Malicious software can’t teleport onto your computer; it must get in there through some mechanism. Broadly speaking there are two ways malware gets in, and you need to defend against both.
The first mechanism malicious software uses to get in is the digital equivalent of breaking and entering.
All software is written by humans, and all humans make mistakes, so all software has bugs in it. Newer software tends to be buggier than software that has been actively maintained for a few years, but there are still bugs found in code that dates back to the 1980s, so all software has bugs. Many of these bugs are just annoyances, and they cause apps to crash or do to unexpected things, but some create cracks in the software’s defenses that can be exploited by malware to break into your computer.
There is a constant cat-and-mouse game being played out between people trying to find bugs and people trying to fix them. Some of the techies searching for bugs are good guys, so-called security researchers, and some are criminals. As bugs are found, they are fixed, and security updates are released to users.

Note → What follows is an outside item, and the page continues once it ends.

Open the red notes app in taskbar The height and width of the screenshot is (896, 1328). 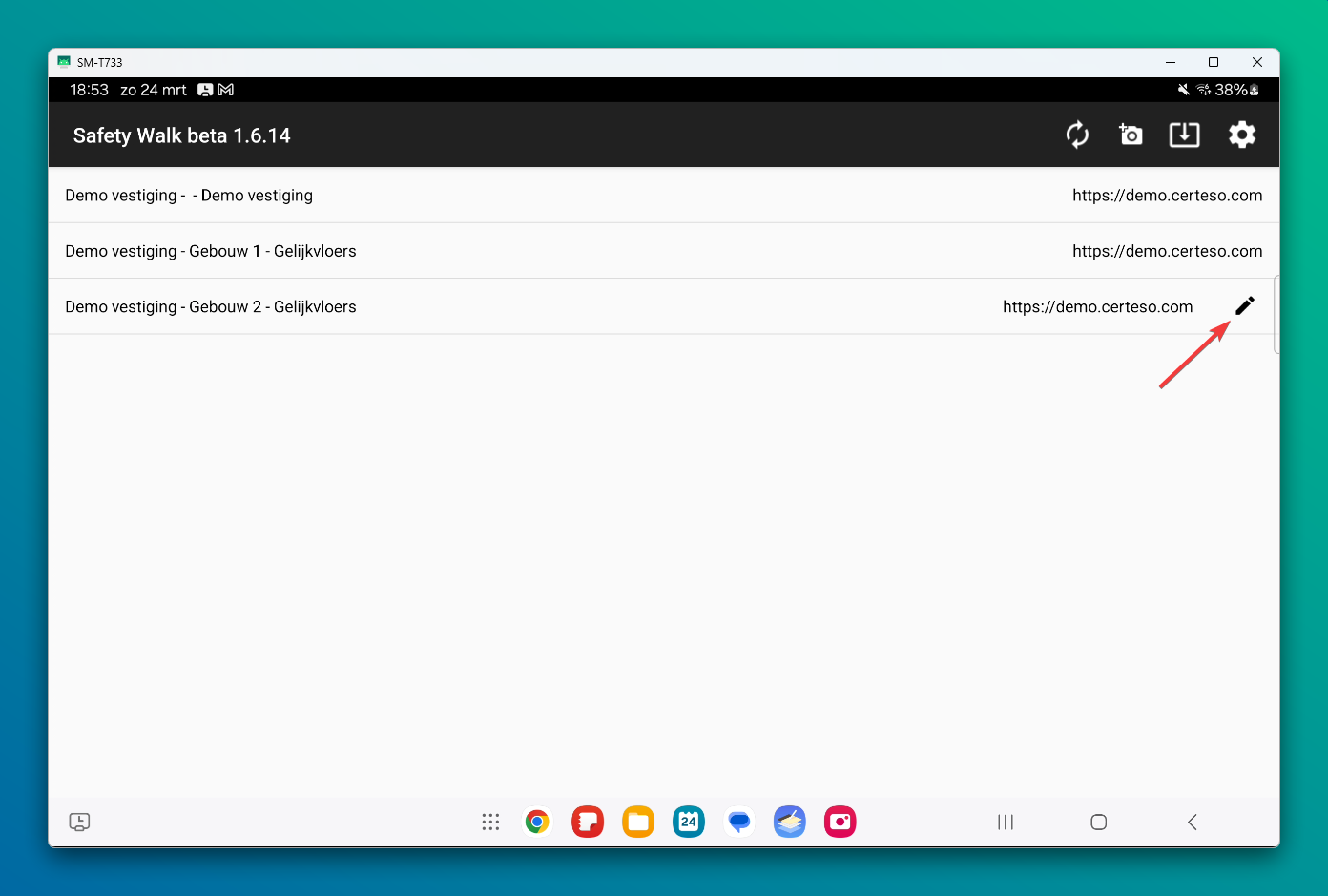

The more out of date your software is, the more un-patched cracks there are in the software on your computer, and hence, the more vulnerable you are. The single most important security habit to develop is applying updates as soon as they come out. Updates to your operating system are probably the most important, but they are very closely followed by updates to all apps that touch the Internet: web browsers, email clients, chat clients, and browser plugins like Flash and Silverlight. Adobe Flash in particular is being very heavily attacked these days. But all out of date software is a liability, so update, update, update! And backup, backup, backup (a topic for a future article).
The digital equivalent of breaking and entering is one way malware gets in, and the other way is through trickery.

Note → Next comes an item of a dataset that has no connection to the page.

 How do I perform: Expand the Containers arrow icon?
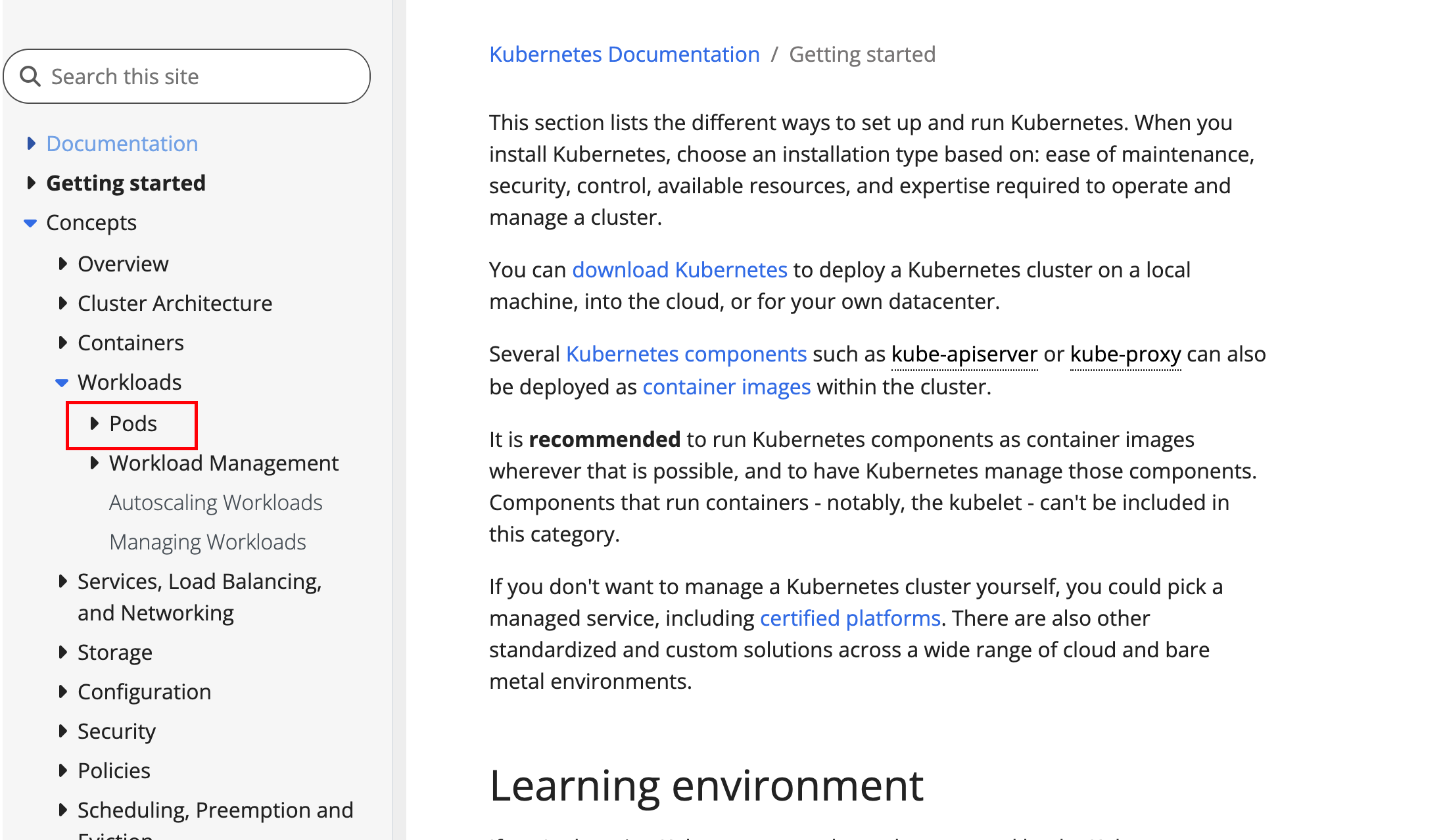click(62, 342)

There is a saying in security circles that the easiest way to find out someone’s password is to ask them for it. Similarly, the easiest way to get your malicious software onto people’s computers is to ask them to install it for you.
Your only defense here is suspicion. If something looks too good to be true, it almost certainly is. If a website offers you something you didn’t go there to get, you don’t want it! Random sites offering you Flash updates or new video codecs are almost certainly trying to trick you into installing malware.

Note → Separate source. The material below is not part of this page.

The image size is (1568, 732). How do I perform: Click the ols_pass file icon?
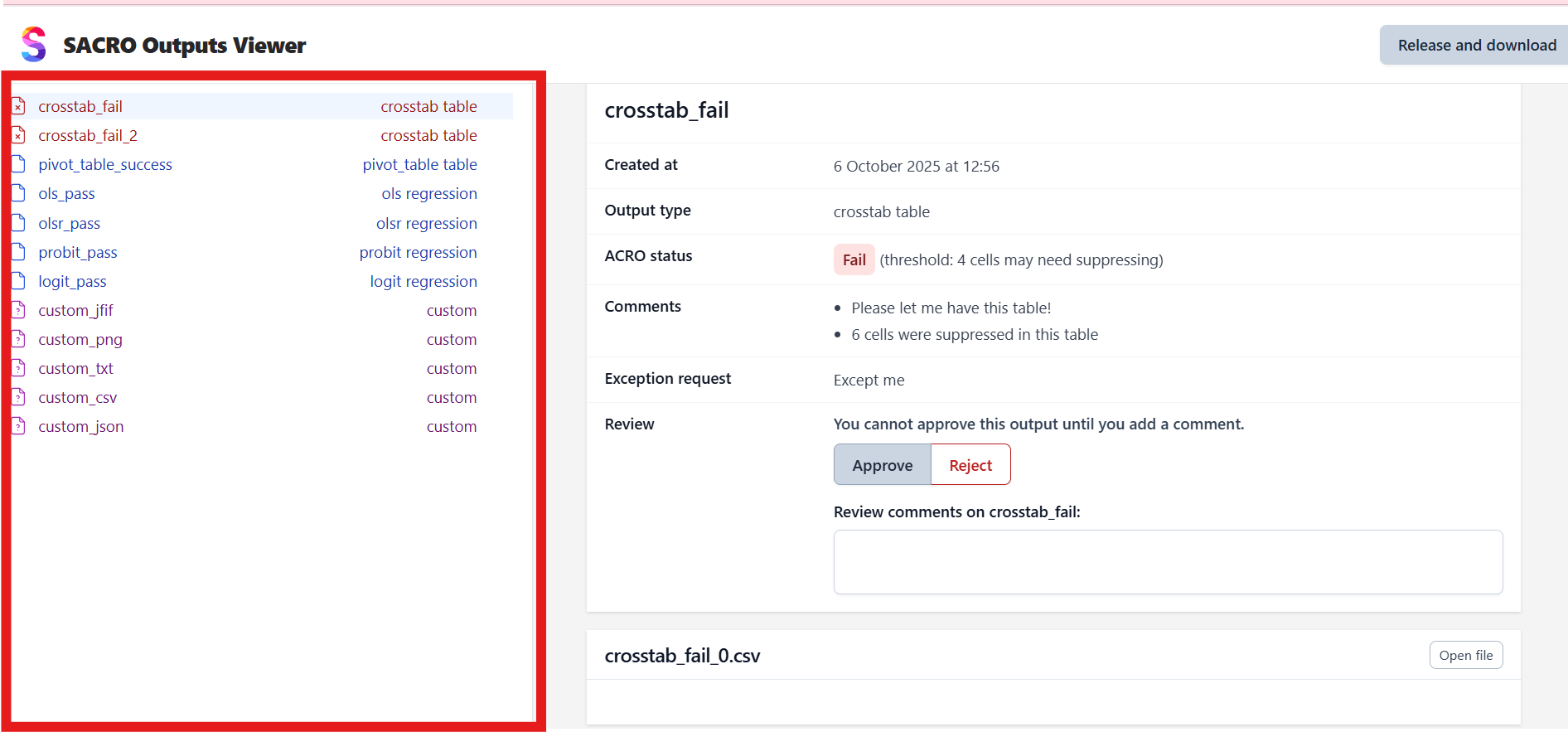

Be suspicious of all email. The email protocols are very old, and they are derived from a more innocent age when only idealistic engineers and grad students used the Internet. There is no authentication of the sender, so with a very small amount of knowhow, anyone can send an email that looks like it came from anyone else. The way I like to think about email is as digital postcards. Assume everything you write can be read by anyone, and know that the return address is meaningless: anyone can put what ever they want in the From field.
If you get an email message warning you about something serious that requires immediate action, or something terrible will happen that looks like it’s from your bank, it probably isn’t. For your own piece of mind, my advice is to phone them, and ask them if the email was real. Remember, don’t use a phone number from the email. Use one you have on file, from the top of a bank statement, or from the back of your ATM or credit card. When you do this your bank will most probably tell you the email is a scam, because most banks have a policy of not using email for important communications. Why? Because they know email is utterly insecure. For the same reason, government agencies also avoid using email for important communication. The tax man will send you a letter, not an email!
From time to time you will receive email messages from websites you have accounts with informing you of a hack, and requesting that you change your password. Some of these are genuine, but many are not. Don’t click on links in the email; browse to the relevant website by entering the URL in your browser manually, and look for a notice confirming what the email says. If the site really did have a problem, and really does want you to reset your password, they usually have a notice on the site itself with instructions for users to follow.
There are other basic things you can do to protect yourself, and I’ll cover those in future articles, but they are all less important than these three cardinal rules – update update update, backup backup backup, and always be suspicious.